Text provided ::
We recap Ric Flair vs. Shawn Michaels with Flair’s career on the line. Late last year, Vince McMahon decided that Flair would have to retire the next time he lost (partially because Vince is Vince and partially because Flair said that he would never retire). Flair went on a long winning streak but asked to face Shawn at Wrestlemania. Shawn made it clear that he didn’t want to finish Flair’s career but would do what he had to do, even if it meant putting Flair down like Old Yeller. There was little hiding the fact that this was going to be Flair’s last match, but it was his chance to go out with one more classic.
Ric’s plan for tonight: to be the man.
Ric Flair vs. Shawn Michaels
Flair has the blue robe one more time and while I’m still a fan of the black and white one, I can’t help but smile at seeing the classic look again. Shawn shoulders him down to start and it’s clear that they’re going to have all the time they want here. They trade some hammerlocks with Shawn getting the better of it on the mat. That’s broken up as well and we get the first WOO.
The chops in the corner let Flair yell about Old Yeller but Shawn slaps him in the face and asks if that’s all he has. An exchange of chops in the corner goes to Flair (as it should) but Shawn elbows him in the jaw and goes up. This time Flair slams him off the top and goes up…..for a crossbody into a near fall! You would think that would get more of a reaction but he has to fail at an early Figure Four attempt.
Shawn kicks him to the floor and tries an Asai moonsault, which only hits the announcers’ table, with his ribs landing on the edge which doesn’t break (I’ve seen that many times and it draws a very real cringe). That’s only good for a nine count and Shawn can barely move because of the ribs. A belly to back suplex gives Flair two and he manages a delayed vertical for the same. Note: Charles Robinson (Little Naitch) is referee here and for some reason he’s in a Smackdown shirt. Yeah he’s a Smackdown referee, but you can’t just throw him in a Raw shirt for the occasion?

What you are asked to do :: Continue the wrestling match recap of Ric Flair vs. Shawn Michaels from its last sentence.

Data shown ::
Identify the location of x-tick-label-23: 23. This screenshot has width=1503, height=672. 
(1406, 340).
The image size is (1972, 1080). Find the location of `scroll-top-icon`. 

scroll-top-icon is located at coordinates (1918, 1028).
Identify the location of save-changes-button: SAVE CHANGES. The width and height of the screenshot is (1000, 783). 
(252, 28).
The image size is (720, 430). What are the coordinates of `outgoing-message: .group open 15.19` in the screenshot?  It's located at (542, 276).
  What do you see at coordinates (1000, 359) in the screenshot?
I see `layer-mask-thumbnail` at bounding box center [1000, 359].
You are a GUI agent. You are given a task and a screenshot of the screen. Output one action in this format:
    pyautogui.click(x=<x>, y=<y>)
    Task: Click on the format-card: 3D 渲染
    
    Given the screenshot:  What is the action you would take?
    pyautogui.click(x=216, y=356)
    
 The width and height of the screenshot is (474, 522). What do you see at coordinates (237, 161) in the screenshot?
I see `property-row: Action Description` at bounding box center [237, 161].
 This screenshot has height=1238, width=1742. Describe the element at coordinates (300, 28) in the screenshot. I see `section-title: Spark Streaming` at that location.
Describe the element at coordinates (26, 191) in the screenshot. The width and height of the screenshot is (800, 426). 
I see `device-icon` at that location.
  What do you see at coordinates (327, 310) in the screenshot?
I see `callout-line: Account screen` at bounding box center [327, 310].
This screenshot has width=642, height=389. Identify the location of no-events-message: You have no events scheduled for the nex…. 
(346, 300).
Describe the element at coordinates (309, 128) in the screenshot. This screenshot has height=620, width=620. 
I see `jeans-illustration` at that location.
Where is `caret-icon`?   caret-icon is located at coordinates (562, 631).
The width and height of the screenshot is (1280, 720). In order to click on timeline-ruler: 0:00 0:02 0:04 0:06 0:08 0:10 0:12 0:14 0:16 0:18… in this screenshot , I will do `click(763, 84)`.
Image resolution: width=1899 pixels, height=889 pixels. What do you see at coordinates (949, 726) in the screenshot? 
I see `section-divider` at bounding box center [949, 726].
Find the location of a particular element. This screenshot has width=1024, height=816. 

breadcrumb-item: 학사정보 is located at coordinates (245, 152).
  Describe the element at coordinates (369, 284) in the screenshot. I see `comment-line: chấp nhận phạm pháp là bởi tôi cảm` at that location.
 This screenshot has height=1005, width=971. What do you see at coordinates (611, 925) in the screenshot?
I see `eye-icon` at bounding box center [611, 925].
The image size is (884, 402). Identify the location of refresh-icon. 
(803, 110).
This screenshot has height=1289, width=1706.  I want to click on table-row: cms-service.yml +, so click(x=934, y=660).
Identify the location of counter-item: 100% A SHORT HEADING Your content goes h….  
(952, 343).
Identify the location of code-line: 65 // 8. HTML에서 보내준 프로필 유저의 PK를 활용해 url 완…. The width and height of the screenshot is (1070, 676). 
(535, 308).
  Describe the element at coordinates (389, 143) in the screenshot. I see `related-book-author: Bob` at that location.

Your response ::
Flair’s neckbreaker gets two more but Shawn sends him outside. That means a moonsault to the floor which takes Flair out and bangs up the ribs even more. They chop it out back inside and it’s Shawn’s forearm into the nipup as the pace picks up a bit. A slam drops Flair and Shawn’s top rope elbow connects, meaning it’s time to Tune of the Band. Shawn can’t bring himself to do it though and Flair grabs the legs and slaps on the Figure Four in the middle of the ring.
The hold is turned over and they load up the bridge into the backslide….but Flair just can’t do it anymore so they go into a rollup instead. It’s time for the chop block and NOW the Figure Four is on for real. Shawn crawls to the rope so Flair stomps away some more until the referee drags him away. That’s enough of a delay for Shawn to hit Sweet Chin Music for a very close two and the fans go nuts on the kickout.
Shawn loads it up again but stops to tell Flair to get up. That means a low blow (again, you knew he was getting that in somehow) for two more and the fans really bought the near fall. To mix things up a bit, Shawn sweeps the legs and tries a reverse Figure Four (thank goodness it wasn’t a Sharpshooter) to send Flair bailing to the ropes this time.
A rollup with tights gets two and they chop it out from their knees. The chops bring them to their feet and Shawn hits another superkick to put Flair down. There’s no cover though as Shawn goes into the corner and Flair slowly gets up. Shawn says the now legendary I’m Sorry, I Love You and superkicks Flair one more time, this time for the pin at 20:34.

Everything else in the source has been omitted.